• TASK DATA
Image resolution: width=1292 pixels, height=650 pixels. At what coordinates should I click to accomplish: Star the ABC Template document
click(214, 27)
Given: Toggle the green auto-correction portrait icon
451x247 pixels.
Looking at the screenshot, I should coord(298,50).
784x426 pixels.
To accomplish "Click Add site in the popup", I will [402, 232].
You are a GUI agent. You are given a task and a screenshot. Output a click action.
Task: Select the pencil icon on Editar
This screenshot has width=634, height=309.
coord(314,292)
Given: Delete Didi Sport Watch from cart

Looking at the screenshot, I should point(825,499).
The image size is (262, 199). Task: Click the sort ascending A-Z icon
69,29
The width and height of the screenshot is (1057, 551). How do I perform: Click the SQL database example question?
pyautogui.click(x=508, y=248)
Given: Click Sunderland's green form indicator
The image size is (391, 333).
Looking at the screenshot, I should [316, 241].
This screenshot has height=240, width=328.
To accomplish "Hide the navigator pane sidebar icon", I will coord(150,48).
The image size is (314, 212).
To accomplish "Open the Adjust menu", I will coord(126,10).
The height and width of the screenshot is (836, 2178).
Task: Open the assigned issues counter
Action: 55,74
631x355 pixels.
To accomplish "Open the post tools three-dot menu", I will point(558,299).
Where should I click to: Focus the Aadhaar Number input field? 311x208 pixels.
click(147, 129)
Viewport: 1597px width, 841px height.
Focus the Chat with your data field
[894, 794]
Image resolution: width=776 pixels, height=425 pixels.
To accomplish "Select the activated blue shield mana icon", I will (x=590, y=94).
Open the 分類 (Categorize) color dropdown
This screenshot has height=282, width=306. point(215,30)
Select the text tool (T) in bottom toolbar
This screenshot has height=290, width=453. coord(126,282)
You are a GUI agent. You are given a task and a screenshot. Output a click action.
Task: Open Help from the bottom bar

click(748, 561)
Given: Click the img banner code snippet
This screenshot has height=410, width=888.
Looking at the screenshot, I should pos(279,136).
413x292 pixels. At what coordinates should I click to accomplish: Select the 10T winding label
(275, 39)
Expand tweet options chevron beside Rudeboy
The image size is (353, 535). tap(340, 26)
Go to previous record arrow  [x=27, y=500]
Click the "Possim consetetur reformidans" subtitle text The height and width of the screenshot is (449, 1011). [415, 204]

• WORK INSTRUCTION
Everything from the line containing "Expand tweet options chevron beside Rudeboy" to the last line of the entries above should be quoted exactly, and only that.

• REPLY TO THE EXERCISE
Expand tweet options chevron beside Rudeboy
The image size is (353, 535). tap(340, 26)
Go to previous record arrow  [x=27, y=500]
Click the "Possim consetetur reformidans" subtitle text The height and width of the screenshot is (449, 1011). [415, 204]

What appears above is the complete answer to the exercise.